A cette époque, la belle architecture de la capitale n'était pas
aussi resplendissante qu'aujourd'hui, les immeubles étaient sombres
et noircis par la pollution et les années. Les monuments historiques
n'étaient pas encore mis en valeur, je n’y prêtais donc pas grande
attention. Le métro me paraissait sinistre. C'était encore l'époque des
poinçonneurs de tickets, où nous passions un à un le tourniquet pour
nous rendre sur le quai.

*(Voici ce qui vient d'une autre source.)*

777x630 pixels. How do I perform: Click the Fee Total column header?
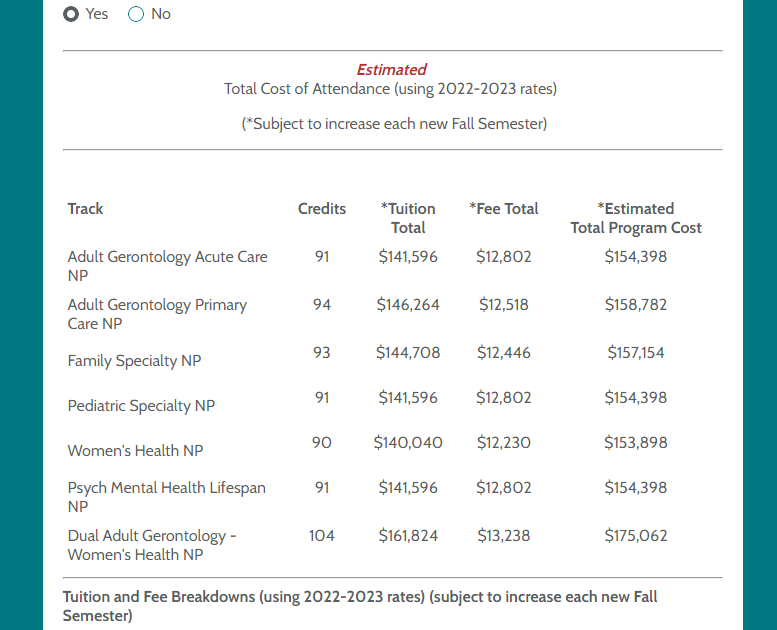[x=503, y=209]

Les rames de métro étaient identiques à
celles que l'on aperçoit dans les films représentant Paris sous
l'occupation. Elles étaient constituées d’une première et seconde
classe. Les voitures de seconde classe, peintes en vert, les deux
voitures centrales de première classe, peintes en rouge. Les sièges
étaient tous en bois vernis, et l'arrivée de la rame de métro sur le
quai faisait un bruit infernal.
Nous étions début Janvier 1972 et le jour de mon arrivée chez
mon nouvel employeur me parut encore plus sinistre. Les bureaux
obscurs étaient entièrement recouverts de boiseries sombres, et les
employés semblaient tous froids et coincés. Je venais de me faire
engager chez un notaire, et en attendant de faire mes premiers pas
dans la haute-couture, je signais mon contrat d’employée comptable,
comme par hasard, chez "Maître Couturier »", Notaire au boulevard
Malesherbes, proche des adresses mythiques des grands noms de la
Haute-Couture ! Etait-ce un signe précurseur ?
Mais je n'en étais pas encore arrivée là...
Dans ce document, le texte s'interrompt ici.